Подстёгнутая внезапным страхом, вылетаю из подъезда, как пепел из жерла вулкана. Снаружи серость, погань и морось. Меня пробирает дрожь. Я сую руки в карманы куртки, растопыривая локти. Эх, перчатки бы сейчас… Ба с утра предлагала — а я не взяла. Теперь жалею. Но ей ни за что не скажу! Ненавижу с ней соглашаться, даже если она права!
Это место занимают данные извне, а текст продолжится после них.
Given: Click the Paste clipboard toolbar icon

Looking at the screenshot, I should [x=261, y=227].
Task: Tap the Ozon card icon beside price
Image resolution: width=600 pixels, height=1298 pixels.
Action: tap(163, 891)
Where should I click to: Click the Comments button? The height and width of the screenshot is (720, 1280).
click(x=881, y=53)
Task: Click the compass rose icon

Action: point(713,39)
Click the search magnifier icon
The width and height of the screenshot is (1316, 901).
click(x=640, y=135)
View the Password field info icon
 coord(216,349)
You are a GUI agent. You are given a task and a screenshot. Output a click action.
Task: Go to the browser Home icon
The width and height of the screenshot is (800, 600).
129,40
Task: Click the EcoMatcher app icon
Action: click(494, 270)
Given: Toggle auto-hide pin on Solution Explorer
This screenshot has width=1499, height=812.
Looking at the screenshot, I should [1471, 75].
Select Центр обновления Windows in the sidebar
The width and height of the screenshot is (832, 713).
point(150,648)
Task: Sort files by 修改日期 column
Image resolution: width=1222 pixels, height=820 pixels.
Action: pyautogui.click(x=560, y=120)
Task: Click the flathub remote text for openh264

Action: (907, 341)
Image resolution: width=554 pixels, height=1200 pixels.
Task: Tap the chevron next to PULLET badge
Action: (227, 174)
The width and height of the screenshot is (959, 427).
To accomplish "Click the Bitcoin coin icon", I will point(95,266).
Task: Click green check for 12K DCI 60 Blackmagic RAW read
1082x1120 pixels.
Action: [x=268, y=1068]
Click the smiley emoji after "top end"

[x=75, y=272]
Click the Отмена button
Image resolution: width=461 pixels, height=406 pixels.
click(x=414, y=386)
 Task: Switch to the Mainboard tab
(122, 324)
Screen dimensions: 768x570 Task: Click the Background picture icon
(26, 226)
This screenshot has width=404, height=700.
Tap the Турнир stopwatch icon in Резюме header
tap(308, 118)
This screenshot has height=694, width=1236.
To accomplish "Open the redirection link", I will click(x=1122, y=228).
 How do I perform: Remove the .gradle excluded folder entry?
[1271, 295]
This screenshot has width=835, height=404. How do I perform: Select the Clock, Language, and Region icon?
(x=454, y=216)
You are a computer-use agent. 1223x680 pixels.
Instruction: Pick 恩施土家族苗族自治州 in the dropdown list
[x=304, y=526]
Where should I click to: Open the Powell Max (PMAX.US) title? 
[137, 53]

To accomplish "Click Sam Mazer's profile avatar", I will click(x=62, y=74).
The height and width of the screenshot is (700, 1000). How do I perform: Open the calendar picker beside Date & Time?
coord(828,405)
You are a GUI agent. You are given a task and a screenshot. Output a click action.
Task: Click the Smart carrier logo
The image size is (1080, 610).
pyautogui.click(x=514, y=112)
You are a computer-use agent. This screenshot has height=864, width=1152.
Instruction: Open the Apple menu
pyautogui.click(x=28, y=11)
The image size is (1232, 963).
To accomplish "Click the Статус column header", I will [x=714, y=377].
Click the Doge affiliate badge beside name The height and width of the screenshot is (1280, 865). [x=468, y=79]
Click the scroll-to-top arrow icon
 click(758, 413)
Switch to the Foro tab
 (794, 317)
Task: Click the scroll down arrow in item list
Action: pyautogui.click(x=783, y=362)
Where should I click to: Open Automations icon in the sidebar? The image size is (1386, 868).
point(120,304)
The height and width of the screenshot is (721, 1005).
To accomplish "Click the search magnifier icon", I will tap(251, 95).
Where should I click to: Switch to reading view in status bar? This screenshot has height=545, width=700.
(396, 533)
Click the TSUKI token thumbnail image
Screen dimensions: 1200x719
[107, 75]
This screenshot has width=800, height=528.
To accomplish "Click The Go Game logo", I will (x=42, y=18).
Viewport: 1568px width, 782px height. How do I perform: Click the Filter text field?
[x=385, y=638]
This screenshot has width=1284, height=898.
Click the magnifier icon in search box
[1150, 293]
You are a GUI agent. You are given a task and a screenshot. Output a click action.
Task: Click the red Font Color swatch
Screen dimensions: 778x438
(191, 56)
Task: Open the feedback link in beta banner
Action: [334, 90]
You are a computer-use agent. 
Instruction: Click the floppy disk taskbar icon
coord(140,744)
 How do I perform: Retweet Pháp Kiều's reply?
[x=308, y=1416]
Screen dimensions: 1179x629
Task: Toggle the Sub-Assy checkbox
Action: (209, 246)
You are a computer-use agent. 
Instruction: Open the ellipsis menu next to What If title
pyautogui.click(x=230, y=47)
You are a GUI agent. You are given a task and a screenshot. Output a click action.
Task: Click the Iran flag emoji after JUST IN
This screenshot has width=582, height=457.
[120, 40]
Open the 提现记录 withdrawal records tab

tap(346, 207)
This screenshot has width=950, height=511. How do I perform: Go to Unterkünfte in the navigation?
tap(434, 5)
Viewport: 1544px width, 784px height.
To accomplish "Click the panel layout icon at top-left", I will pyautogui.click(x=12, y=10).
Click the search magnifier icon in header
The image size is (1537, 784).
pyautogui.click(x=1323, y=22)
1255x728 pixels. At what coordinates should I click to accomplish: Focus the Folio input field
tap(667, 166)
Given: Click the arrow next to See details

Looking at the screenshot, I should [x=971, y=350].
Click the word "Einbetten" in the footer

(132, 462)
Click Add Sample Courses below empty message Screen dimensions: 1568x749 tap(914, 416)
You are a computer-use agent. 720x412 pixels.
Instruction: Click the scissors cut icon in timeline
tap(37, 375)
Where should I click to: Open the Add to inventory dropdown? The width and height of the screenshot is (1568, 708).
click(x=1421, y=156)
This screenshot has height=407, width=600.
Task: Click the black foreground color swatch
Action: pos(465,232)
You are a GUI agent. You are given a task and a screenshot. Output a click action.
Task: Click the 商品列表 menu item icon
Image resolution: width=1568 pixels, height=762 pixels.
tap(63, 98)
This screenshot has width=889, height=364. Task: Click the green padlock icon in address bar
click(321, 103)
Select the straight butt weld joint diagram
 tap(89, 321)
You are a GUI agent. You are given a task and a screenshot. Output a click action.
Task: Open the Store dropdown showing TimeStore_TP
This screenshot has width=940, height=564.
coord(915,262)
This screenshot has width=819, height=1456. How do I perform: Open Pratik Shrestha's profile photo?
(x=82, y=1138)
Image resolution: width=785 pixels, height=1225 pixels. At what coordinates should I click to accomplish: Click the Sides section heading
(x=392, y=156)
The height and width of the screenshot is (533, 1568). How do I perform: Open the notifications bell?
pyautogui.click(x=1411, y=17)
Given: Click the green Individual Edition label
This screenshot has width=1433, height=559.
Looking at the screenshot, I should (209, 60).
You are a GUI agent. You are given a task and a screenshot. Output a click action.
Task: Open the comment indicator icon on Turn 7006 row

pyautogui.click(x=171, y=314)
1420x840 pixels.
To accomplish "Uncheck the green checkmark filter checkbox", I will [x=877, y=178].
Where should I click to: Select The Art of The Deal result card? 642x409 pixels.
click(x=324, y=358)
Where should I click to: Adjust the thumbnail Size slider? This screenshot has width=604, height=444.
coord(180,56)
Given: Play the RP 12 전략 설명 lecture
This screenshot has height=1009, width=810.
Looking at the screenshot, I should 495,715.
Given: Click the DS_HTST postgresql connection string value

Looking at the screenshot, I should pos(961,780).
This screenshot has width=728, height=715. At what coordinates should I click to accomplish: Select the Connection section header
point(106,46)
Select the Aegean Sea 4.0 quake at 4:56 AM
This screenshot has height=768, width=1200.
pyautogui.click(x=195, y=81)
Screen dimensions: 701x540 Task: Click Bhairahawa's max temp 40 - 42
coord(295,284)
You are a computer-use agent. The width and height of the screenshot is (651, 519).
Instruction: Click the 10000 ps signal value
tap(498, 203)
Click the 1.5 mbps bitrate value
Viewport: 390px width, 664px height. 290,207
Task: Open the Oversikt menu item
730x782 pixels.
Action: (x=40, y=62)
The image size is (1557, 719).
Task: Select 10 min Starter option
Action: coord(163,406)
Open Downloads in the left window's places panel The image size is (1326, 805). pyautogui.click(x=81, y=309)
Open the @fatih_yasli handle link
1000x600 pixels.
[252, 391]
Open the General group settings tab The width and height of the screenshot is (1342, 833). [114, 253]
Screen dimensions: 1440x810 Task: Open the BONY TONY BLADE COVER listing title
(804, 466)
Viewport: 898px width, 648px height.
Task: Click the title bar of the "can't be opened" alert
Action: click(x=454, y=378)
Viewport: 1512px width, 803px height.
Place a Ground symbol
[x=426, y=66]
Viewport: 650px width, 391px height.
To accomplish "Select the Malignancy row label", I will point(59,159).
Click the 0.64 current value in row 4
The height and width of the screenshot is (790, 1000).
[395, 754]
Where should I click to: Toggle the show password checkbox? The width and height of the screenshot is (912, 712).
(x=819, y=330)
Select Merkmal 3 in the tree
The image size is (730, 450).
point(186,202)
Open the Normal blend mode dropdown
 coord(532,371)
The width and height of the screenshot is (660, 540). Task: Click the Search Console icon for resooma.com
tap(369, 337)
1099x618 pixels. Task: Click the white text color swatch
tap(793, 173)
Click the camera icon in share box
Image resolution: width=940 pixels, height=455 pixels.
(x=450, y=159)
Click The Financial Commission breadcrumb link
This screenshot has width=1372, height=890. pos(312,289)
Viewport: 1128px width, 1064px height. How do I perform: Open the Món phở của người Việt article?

Меня обгоняет девчонка с мусорным ведром. Она шмыгает и горбится, шлёпает по лужам грязными кроссовками, и ветер полощет её чёрные волосы.
Я узнаю её.
Я делаю вид, что не узнала.
Вечером я показываю маме свои фотки. Вначале я обиделась на неё из-за Пушкина и решила, что вообще никогда больше с ней не заговорю, но потом не выдержала. Мама оценила. Особенно фотку с краеведческим музеем.
— Вот эта очень удачная. А если бы ты отошла на пару шагов и присела — было бы ещё лучше. Видишь? Ракурс поменяется.
— Не думала, что ты разбираешься в фотографии, — бормочу я. Мама выпрямляется:
— Почему это?
— Папины снимки я видела. Они классные. А твоих там ни одного не было.
— Ну… — Мама усмехается. — Кое-что я тоже знаю.
— А-а. Тебя папа научил?
— Мне надо работать, — говорит она вместо ответа. — Отличная серия. Продолжай.
Раскрывает ноутбук. Кажется, обиделась. На что — совершенно непонятно. Ну и ладно. Схожу к краеведческому музею и переделаю снимок. Посмотрим, что получится.
Перед сном я смотрю на огни ночного города и болтаю с Антоном. Он позвонил мне, и мы протрепались целый вечер. Потом ба застучала мне в дверь, я нырнула под одеяло, и мы продолжили переписываться. Обиды растаяли, как снег на сковородке. Хотя пара снежинок всё же осталась.